*** INFORMATION SHOWN Section Begins ***

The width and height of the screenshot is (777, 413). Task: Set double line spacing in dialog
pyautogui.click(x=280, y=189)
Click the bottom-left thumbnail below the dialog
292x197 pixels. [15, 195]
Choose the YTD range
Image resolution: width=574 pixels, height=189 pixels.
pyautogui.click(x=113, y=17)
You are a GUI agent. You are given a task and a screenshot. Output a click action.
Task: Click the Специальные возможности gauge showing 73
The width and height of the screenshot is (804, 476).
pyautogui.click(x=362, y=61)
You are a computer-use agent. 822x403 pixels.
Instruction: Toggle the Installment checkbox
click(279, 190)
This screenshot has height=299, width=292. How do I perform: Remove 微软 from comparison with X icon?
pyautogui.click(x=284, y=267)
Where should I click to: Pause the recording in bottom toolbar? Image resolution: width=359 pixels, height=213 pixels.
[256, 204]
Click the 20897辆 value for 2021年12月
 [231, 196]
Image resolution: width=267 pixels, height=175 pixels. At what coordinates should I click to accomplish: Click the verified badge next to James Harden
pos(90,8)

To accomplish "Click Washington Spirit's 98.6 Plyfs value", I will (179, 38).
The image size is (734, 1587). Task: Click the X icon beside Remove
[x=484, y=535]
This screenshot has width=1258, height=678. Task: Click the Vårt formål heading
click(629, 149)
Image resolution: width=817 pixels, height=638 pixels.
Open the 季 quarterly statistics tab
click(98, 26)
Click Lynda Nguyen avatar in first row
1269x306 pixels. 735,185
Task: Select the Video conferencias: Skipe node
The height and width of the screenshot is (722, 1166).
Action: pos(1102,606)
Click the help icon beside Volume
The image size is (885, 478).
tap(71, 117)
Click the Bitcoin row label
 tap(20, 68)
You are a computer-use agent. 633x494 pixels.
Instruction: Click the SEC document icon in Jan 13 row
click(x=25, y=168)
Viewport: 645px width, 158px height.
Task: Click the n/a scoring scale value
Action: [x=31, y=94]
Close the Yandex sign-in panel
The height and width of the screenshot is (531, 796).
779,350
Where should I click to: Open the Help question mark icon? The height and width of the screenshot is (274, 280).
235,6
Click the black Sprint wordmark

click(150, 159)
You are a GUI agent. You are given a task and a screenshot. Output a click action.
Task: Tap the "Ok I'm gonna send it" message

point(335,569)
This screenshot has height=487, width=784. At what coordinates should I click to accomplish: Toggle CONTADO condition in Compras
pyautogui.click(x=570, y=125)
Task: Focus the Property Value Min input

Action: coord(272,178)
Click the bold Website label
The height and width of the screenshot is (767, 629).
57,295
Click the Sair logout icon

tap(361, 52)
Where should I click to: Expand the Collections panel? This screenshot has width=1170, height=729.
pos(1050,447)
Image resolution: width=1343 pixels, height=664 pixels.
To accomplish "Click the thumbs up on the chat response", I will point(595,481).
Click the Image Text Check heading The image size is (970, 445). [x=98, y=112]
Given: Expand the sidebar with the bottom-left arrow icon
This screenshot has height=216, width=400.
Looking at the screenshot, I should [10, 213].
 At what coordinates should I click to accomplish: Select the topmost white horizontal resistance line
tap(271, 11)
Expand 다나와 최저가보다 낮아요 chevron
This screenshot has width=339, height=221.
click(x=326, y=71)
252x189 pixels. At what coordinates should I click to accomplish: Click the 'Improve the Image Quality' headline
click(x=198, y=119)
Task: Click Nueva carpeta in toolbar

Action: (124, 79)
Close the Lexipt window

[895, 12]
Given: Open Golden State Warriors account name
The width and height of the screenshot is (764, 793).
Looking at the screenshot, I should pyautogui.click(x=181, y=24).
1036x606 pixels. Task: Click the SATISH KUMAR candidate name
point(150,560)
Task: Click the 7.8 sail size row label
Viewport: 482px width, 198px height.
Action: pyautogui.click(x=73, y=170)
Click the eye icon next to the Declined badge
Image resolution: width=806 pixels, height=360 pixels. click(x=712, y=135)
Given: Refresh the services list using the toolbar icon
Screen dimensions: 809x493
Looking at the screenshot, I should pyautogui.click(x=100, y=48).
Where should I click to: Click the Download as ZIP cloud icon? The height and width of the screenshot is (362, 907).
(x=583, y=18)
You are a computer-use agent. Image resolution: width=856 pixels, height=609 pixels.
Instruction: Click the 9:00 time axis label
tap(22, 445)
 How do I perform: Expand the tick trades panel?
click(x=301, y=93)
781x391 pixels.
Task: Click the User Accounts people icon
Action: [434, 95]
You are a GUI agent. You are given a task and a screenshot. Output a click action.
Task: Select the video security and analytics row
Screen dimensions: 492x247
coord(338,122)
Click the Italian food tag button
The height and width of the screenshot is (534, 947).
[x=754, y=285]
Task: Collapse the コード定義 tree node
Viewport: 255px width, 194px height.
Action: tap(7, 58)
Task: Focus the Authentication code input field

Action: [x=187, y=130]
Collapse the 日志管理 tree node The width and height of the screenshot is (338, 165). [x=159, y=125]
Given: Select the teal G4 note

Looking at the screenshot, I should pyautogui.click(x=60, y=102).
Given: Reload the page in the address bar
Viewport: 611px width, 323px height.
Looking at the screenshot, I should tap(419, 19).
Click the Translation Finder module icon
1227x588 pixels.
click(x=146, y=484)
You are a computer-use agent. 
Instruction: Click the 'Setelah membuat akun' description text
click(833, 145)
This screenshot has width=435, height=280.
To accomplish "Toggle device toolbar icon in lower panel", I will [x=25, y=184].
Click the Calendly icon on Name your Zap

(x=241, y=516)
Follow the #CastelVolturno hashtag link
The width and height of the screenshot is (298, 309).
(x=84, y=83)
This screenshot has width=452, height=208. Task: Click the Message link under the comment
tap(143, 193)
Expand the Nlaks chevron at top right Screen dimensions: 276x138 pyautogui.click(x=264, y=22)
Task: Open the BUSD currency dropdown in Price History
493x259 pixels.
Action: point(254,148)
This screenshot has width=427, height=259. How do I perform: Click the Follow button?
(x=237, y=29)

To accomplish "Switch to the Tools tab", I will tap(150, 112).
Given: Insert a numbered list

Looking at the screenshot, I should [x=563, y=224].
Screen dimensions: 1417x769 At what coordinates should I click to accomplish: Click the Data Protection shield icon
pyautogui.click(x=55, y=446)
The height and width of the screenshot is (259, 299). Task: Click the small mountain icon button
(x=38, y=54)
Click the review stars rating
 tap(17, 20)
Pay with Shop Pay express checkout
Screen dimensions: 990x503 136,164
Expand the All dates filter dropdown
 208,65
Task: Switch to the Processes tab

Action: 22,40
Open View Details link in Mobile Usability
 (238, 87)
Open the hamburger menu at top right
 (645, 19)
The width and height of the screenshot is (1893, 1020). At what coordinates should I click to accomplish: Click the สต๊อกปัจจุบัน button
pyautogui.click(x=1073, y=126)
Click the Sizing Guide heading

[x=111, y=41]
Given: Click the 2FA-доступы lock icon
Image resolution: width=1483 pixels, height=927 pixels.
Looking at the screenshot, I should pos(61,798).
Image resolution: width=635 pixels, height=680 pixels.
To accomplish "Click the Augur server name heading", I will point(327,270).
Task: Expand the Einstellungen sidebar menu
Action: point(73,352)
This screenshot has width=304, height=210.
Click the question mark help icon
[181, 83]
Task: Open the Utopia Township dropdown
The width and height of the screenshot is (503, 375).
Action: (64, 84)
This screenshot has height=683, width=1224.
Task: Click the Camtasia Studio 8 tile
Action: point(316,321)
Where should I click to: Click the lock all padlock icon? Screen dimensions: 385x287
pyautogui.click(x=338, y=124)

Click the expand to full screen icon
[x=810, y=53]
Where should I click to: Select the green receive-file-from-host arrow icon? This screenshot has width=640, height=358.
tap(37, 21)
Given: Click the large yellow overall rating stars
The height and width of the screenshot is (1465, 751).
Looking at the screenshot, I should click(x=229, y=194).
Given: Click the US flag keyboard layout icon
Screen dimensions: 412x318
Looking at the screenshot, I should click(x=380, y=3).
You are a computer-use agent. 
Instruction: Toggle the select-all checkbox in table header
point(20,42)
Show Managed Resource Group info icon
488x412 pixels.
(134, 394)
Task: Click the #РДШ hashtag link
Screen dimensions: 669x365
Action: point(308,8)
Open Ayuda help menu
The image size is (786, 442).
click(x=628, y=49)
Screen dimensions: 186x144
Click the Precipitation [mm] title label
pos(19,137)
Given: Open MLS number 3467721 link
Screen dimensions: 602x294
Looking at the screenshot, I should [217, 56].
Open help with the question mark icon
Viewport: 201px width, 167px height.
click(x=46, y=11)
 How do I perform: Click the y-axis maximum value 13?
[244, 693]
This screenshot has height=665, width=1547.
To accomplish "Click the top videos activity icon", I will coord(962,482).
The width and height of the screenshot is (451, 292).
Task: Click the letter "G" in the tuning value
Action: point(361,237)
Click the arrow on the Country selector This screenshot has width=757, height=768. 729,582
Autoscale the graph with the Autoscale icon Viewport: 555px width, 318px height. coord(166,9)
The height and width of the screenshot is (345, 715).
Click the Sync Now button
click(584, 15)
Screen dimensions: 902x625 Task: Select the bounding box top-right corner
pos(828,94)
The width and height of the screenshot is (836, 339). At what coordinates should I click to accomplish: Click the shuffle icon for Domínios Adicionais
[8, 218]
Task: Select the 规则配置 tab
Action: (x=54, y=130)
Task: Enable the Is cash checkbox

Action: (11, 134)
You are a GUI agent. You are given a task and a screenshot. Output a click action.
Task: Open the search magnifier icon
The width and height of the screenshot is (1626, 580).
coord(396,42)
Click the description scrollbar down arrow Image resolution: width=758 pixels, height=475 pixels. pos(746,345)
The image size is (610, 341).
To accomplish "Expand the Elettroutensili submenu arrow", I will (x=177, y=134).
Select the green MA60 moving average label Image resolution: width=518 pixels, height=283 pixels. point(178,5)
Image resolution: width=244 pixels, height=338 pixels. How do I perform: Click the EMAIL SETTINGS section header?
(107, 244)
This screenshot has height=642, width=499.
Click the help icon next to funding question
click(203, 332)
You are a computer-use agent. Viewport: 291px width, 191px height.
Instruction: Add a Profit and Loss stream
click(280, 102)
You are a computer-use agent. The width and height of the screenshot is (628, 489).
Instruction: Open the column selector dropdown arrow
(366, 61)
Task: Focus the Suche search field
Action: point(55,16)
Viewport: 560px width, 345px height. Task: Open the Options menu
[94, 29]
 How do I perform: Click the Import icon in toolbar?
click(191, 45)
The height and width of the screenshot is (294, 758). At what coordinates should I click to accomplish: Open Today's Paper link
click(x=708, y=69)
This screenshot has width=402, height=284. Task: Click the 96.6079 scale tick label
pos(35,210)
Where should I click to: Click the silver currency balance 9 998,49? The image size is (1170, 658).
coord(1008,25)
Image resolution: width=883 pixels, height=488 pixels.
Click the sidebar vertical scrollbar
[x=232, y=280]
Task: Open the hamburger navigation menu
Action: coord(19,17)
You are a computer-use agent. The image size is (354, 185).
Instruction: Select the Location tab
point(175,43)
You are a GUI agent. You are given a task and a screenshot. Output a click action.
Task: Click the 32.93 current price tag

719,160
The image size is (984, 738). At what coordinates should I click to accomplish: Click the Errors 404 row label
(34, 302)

*** INFORMATION SHOWN Section Ends ***

Calculate the number of lines above that include the word "node", giving that number by itself.

- OUTPUT OF THE TASK -
3